Message ID | 20240429-snprintf-checkpatch-v6-1-354c62c88290@google.com (mailing list archive) |
---|---|
State | New, archived |
Headers | show |
Series | [v6] checkpatch: add check for snprintf to scnprintf | expand |
On Mon, Apr 29, 2024 at 06:39:28PM +0000, Justin Stitt wrote: > I am going to quote Lee Jones who has been doing some snprintf -> > scnprintf refactorings: > > "There is a general misunderstanding amongst engineers that > {v}snprintf() returns the length of the data *actually* encoded into the > destination array. However, as per the C99 standard {v}snprintf() > really returns the length of the data that *would have been* written if > there were enough space for it. This misunderstanding has led to > buffer-overruns in the past. It's generally considered safer to use the > {v}scnprintf() variants in their place (or even sprintf() in simple > cases). So let's do that." > > To help prevent new instances of snprintf() from popping up, let's add a > check to checkpatch.pl. > > Suggested-by: Finn Thain <fthain@linux-m68k.org> > Signed-off-by: Justin Stitt <justinstitt@google.com> Thanks! Reviewed-by: Kees Cook <keescook@chromium.org>
On Mon, 2024-04-29 at 12:49 -0700, Kees Cook wrote: > On Mon, Apr 29, 2024 at 06:39:28PM +0000, Justin Stitt wrote: > > I am going to quote Lee Jones who has been doing some snprintf -> > > scnprintf refactorings: > > > > "There is a general misunderstanding amongst engineers that > > {v}snprintf() returns the length of the data *actually* encoded into the > > destination array. However, as per the C99 standard {v}snprintf() > > really returns the length of the data that *would have been* written if > > there were enough space for it. This misunderstanding has led to > > buffer-overruns in the past. It's generally considered safer to use the > > {v}scnprintf() variants in their place (or even sprintf() in simple > > cases). So let's do that." > > > > To help prevent new instances of snprintf() from popping up, let's add a > > check to checkpatch.pl. > > > > Suggested-by: Finn Thain <fthain@linux-m68k.org> > > Signed-off-by: Justin Stitt <justinstitt@google.com> > > Thanks! > > Reviewed-by: Kees Cook <keescook@chromium.org> > $ git grep -P '\b((v|)snprintf)\s*\(' | wc -l 7745 $ git grep -P '(?:return\s+|=\s*)\b((v|)snprintf)\s*\(' | wc -l 1626 Given there are ~5000 uses of these that don't care whether or not it's snprintf or scnprintf, I think this is not great. I'd much rather make sure the return value of the call is used before suggesting an alternative. $ git grep -P '\b((v|)snprintf)\s*\(.*PAGE_SIZE' | wc -l 515 And about 1/3 of these snprintf calls are for sysfs style output that ideally would be converted to sysfs_emit or sysfs_emit_at instead.

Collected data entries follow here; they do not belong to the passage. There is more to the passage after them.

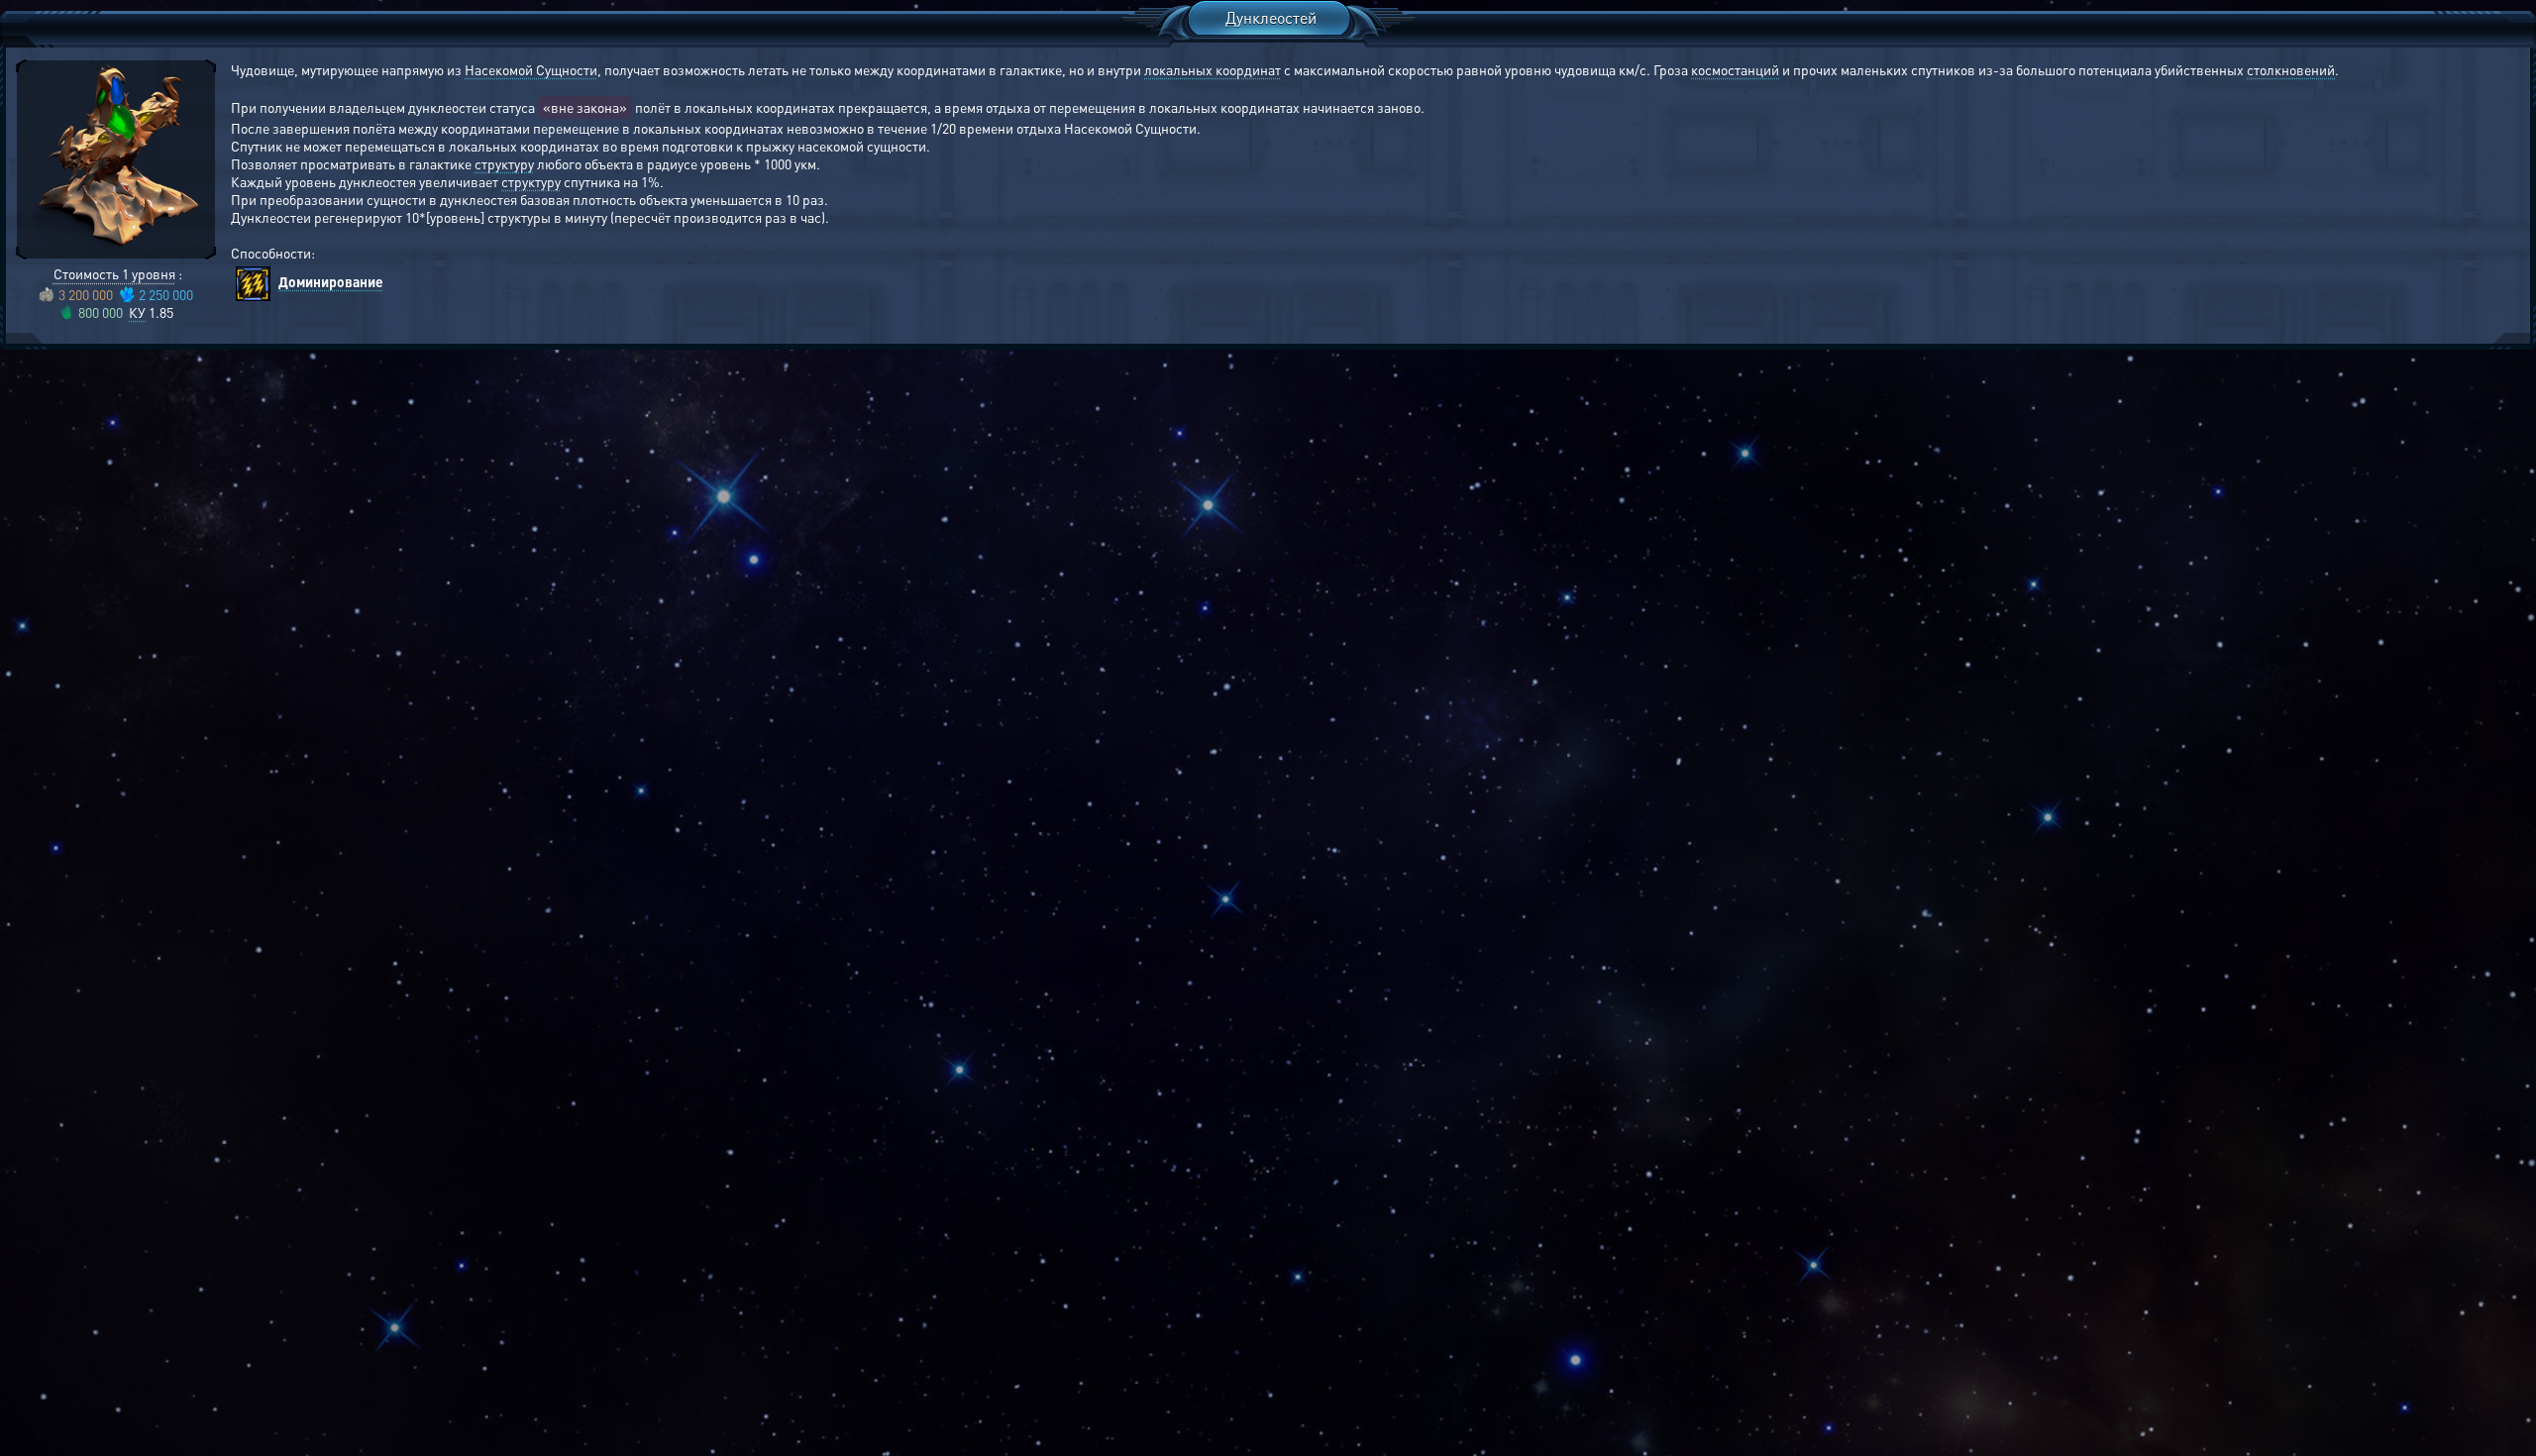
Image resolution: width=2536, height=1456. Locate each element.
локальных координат (1212, 69)
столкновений (2291, 69)
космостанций (1735, 69)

On Mon, 29 Apr 2024, Joe Perches wrote: > On Mon, 2024-04-29 at 12:49 -0700, Kees Cook wrote: > > On Mon, Apr 29, 2024 at 06:39:28PM +0000, Justin Stitt wrote: > > > I am going to quote Lee Jones who has been doing some snprintf -> > > > scnprintf refactorings: > > > > > > "There is a general misunderstanding amongst engineers that > > > {v}snprintf() returns the length of the data *actually* encoded into the > > > destination array. However, as per the C99 standard {v}snprintf() > > > really returns the length of the data that *would have been* written if > > > there were enough space for it. This misunderstanding has led to > > > buffer-overruns in the past. It's generally considered safer to use the > > > {v}scnprintf() variants in their place (or even sprintf() in simple > > > cases). So let's do that." > > > > > > To help prevent new instances of snprintf() from popping up, let's add a > > > check to checkpatch.pl. > > > > > > Suggested-by: Finn Thain <fthain@linux-m68k.org> > > > Signed-off-by: Justin Stitt <justinstitt@google.com> > > > > Thanks! > > > > Reviewed-by: Kees Cook <keescook@chromium.org> > > > > $ git grep -P '\b((v|)snprintf)\s*\(' | wc -l > 7745 > $ git grep -P '(?:return\s+|=\s*)\b((v|)snprintf)\s*\(' | wc -l > 1626 > > Given there are ~5000 uses of these that don't care > whether or not it's snprintf or scnprintf, I think this > is not great. > > I'd much rather make sure the return value of the call > is used before suggesting an alternative. > > $ git grep -P '\b((v|)snprintf)\s*\(.*PAGE_SIZE' | wc -l > 515 > > And about 1/3 of these snprintf calls are for sysfs style > output that ideally would be converted to sysfs_emit or > sysfs_emit_at instead. I am working on the migration of these (this patch was spun off from that project in fact). Some subsystems are currently prioritising the status quo (a.k.a. "no churn"), but most have been accepting of the changes. Planning to get back to it once the CVE project has calmed a little. Those numbers should diminish over time.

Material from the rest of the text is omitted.